YOUR OBJECTIVE >> Can you render the lines as a numbered list, starting at the line containing "Identify the click" and ending at the line containing "Batman (211, 204)", both included, with any blank lines left out?

TASK DATA >>
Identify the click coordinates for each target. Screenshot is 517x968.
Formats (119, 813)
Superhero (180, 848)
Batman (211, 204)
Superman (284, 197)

...

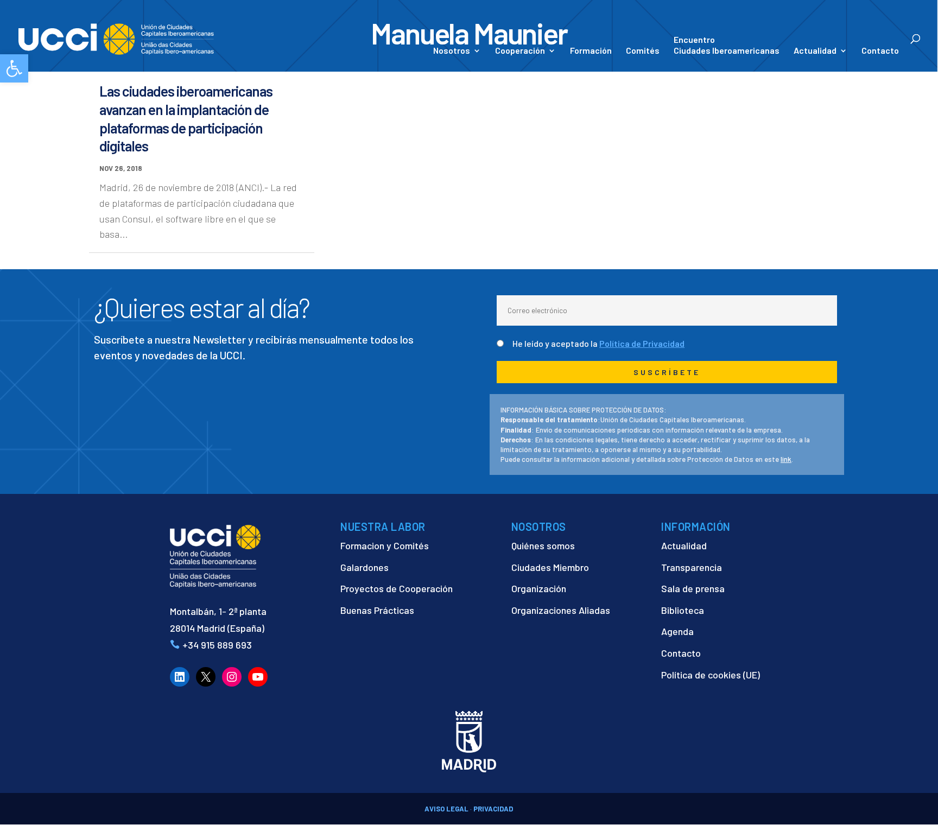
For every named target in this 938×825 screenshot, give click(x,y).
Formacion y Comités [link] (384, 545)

ANSWER FOR THIS EXERCISE >>
1. Identify the click coordinates for each target. Screenshot is 517x968.
2. Formats (119, 813)
3. Superhero (180, 848)
4. Batman (211, 204)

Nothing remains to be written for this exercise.